Geologic and even historic time are basically incomprehensible to humans, as evidenced by the eternal popularity on Reddit of facts along the following lines:

  • Cleopatra was born closer in time to the moon landing than to the construction of the Great Pyramid
  • Oxford University is older than the Aztec Empire
  • T-rex lived closer to today than it did to the Stegosaurus

One small hook I use to grapple with this is to compare the duration of events to how long ago they were. I discovered this in my own life first. Four years after graduating, I realized that I had been out of college for longer than I had been in college. This then became a kind of natural lens with which to look at past jobs, relationships, and other such periods. I’m at almost exactly this point with respect to my first tech job: I was there for 3 years and 3 months, and left exactly that long ago.

Turning towards history, I usually find that I’ve underestimated historical time durations. To get some examples, I pulled Wikipedia’s list of empires into a csv using this tool. I then cleaned it up a bit and did a bit of manipulation in a jupyter notebook. You can download the cleaned csv and the notebook or view the full notebook html here.

Here are empires with an “inflection point” within 50 years of today. A negative number means the inflection point has passed, and a positive number means its upcoming.

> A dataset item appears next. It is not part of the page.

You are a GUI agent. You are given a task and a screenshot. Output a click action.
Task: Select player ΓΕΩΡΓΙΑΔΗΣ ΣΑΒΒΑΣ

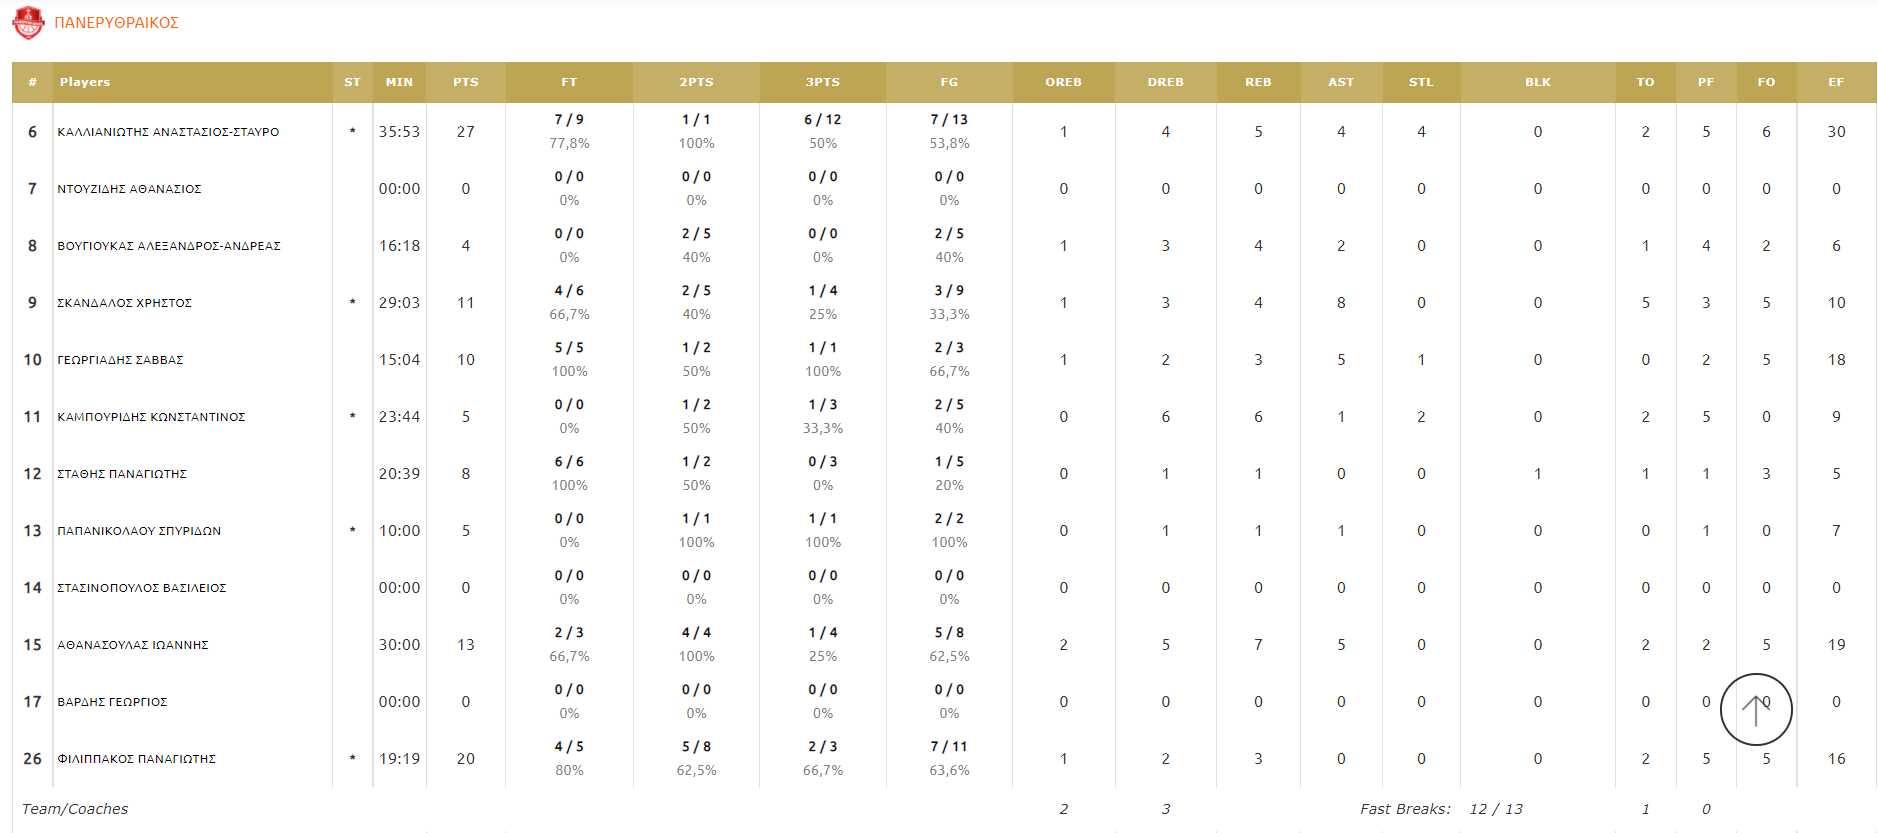[120, 360]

Empire Origin From To calc_duration years_ago_ended years_to_inflection
0 Safavid dynasty Persia 1501 1736 235 284 -49
1 Georgian Empire Georgia 1008 1490 482 530 -48
2 Zulu Empire South Africa 1818 1897 79 123 -44
3 Mali Empire West Africa 1235 1610 375 410 -35
4 Mughal Empire India 1526 1758 232 262 -30
5 Toungoo dynasty Toungoo 1510 1752 242 268 -26
6 Italian Empire Italy 1885 1943 58 77 -19
7 Sokoto Caliphate West Africa 1804 1903 99 117 -18
8 Bamana Empire West Africa 1712 1861 149 159 -10
9 Duchy of Savoy Savoy 1416 1713 297 307 -10
10 Omani Empire Oman 1698 1856 158 164 -6
11 Konbaung dynasty Myanmar 1752 1885 133 135 -2
12 Belgian colonial empire Belgium 1901 1962 61 58 3
13 Empire of Japan Japan 1868 1947 79 73 6
14 Pahlavi dynasty Persia 1925 1979 54 41 13
15 British Raj Indian Subcontinent 1858 1947 89 73 16
16 Empire of Great Fulo Senegal 1514 1776 262 244 18
17 Kingdom of Prussia Germany 1701 1871 170 149 21
18 Lakota people Great Plains 1700 1877 177 143 34
19 Qajar dynasty[citation needed] Persia 1794 1925 131 95 36
20 Khmer Empire Cambodia 802 1431 629 589 40

The one that really jumps out to me is the Khmer Empire, maybe because of my recent connection to Cambodia. It lasted 629 years! That means if it were ending today, it would have started 100 years before Columbus sailed to America.

Or take the Belgian Empire. Lasted 61 years and about to hit the time-inflection point. It fits comfortably within my dad’s lifetime.

As I tweeted, I would like to find the right terminology for these kinds of moments – I find them personally meaningful and a small useful tool for understanding time.

  1. 9,192,631,770 periods of the radiation corresponding to the transition between the two hyperfine levels of the ground state of the caesium-133 atom, if you must know.